Brief = Where in the data does the word "sidebar" appear? Find those lines and copy them.

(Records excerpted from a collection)
•••
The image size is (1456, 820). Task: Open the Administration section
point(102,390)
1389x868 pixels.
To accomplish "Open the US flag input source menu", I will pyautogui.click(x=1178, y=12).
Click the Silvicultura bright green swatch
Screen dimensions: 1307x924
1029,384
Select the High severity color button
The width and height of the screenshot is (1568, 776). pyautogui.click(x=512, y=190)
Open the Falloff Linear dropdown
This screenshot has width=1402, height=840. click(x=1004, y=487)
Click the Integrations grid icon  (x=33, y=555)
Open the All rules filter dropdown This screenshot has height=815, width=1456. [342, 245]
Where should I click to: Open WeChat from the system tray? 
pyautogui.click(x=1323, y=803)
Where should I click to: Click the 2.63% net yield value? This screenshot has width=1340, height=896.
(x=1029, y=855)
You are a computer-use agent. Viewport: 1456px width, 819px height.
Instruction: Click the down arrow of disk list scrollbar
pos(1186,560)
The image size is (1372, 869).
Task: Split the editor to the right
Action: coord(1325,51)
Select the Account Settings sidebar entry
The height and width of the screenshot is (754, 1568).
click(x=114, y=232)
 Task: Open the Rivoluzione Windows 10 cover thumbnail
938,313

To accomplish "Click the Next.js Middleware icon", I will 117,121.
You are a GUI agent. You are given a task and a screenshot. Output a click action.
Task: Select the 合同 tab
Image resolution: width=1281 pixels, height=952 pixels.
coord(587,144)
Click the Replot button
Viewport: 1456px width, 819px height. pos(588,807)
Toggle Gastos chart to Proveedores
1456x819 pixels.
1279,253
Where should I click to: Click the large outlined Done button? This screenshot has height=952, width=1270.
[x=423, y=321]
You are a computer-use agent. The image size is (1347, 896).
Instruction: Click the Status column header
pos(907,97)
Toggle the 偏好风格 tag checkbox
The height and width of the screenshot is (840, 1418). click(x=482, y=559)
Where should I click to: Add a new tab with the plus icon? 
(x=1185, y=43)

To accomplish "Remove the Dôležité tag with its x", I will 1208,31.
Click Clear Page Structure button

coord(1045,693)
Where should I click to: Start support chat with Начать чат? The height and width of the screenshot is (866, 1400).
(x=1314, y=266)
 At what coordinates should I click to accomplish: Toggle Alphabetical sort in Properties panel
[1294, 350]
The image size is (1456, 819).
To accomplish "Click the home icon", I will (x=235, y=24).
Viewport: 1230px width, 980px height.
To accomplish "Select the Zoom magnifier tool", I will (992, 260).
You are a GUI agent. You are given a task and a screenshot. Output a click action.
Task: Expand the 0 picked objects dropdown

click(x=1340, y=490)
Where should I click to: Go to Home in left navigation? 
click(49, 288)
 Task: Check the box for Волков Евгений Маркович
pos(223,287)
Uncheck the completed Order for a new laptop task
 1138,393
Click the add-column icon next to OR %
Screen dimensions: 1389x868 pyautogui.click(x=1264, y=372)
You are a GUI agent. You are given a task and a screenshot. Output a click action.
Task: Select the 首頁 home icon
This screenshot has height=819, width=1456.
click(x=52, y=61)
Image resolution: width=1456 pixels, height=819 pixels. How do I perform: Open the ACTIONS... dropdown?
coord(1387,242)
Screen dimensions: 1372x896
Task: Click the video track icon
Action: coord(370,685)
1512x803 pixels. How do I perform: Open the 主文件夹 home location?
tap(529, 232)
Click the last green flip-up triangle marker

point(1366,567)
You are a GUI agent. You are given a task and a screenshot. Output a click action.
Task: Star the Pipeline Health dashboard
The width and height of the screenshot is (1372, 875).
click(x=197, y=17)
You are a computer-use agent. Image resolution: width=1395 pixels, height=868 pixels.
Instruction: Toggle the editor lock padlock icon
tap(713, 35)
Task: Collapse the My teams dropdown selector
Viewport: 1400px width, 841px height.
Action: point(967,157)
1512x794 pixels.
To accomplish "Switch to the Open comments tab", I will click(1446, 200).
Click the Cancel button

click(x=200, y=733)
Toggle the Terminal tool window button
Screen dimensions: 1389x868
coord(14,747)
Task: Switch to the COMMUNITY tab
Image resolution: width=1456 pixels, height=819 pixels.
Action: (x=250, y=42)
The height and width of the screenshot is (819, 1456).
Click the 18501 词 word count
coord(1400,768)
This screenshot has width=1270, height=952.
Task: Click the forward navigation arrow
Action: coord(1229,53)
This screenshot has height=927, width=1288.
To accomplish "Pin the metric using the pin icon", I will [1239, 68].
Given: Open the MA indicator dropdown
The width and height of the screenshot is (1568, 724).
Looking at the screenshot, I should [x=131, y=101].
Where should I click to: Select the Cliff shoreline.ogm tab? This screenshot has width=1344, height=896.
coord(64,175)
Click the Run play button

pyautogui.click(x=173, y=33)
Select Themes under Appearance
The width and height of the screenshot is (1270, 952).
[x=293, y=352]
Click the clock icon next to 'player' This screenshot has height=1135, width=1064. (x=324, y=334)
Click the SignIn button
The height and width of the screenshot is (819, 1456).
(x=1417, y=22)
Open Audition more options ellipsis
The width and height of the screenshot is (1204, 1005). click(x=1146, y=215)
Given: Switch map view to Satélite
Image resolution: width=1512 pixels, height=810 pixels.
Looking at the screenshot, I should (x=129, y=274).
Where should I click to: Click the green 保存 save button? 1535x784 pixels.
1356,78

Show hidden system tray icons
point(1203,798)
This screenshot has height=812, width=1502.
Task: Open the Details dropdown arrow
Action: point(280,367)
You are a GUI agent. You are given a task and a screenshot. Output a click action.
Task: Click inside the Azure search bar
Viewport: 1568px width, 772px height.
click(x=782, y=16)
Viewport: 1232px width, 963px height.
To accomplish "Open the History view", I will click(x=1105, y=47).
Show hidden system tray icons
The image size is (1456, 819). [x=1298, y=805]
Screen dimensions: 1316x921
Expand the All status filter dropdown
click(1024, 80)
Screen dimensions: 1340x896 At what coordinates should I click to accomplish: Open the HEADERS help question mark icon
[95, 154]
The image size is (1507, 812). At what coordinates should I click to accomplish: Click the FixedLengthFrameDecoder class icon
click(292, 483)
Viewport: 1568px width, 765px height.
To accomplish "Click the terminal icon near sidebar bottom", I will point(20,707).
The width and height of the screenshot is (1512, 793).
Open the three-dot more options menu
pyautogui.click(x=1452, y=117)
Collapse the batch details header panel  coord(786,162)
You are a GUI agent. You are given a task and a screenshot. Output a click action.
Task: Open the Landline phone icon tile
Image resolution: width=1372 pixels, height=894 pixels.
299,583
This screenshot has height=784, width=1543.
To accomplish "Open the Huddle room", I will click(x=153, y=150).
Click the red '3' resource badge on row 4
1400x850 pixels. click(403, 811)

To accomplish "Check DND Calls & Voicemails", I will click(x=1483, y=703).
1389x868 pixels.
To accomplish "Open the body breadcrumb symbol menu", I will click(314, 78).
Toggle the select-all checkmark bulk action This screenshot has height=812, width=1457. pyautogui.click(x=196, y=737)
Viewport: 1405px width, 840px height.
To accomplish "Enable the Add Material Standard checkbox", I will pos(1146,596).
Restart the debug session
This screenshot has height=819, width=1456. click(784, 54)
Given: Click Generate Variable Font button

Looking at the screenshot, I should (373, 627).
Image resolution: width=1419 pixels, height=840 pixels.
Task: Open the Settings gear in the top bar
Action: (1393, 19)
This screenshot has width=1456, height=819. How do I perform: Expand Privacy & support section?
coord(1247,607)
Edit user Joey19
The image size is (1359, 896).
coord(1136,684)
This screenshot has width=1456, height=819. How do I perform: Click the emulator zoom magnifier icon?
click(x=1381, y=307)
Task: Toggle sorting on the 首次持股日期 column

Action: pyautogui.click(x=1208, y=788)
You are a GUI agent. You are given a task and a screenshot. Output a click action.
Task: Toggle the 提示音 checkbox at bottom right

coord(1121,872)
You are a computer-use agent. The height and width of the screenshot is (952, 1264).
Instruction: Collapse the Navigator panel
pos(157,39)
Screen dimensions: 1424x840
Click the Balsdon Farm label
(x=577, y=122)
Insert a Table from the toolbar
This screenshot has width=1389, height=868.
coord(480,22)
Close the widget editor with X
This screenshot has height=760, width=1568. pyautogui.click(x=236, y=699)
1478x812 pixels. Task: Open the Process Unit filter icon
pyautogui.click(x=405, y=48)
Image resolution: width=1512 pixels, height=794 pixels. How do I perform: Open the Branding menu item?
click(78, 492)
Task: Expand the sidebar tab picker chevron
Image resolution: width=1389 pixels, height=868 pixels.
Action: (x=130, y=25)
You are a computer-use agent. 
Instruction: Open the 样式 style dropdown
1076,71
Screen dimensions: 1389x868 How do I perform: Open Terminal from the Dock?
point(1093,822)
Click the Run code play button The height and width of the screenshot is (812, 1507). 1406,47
•••
Solution for this problem =
Select the Account Settings sidebar entry
To accomplish "Click the terminal icon near sidebar bottom", I will point(20,707).
Task: Expand the sidebar tab picker chevron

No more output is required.